# Task description
From the line containing "You are a computer-use agent." to the last line below, retype everything word for word.
[[ Provided data open ]]
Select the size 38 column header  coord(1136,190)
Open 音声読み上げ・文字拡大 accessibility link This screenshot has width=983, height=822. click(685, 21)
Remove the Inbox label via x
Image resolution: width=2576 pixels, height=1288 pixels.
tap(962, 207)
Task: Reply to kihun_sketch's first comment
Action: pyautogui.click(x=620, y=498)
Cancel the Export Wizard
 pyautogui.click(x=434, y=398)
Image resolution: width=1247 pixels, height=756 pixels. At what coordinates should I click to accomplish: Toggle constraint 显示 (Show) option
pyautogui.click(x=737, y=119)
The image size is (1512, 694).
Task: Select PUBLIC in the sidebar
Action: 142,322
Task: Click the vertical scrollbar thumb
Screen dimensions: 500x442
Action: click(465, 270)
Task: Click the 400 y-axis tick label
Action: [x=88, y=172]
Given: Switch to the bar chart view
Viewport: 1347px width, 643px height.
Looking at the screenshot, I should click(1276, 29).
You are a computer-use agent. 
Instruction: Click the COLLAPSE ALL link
[[ Provided data closed ]]
# Written reply
You are a computer-use agent. 
Instruction: Click the COLLAPSE ALL link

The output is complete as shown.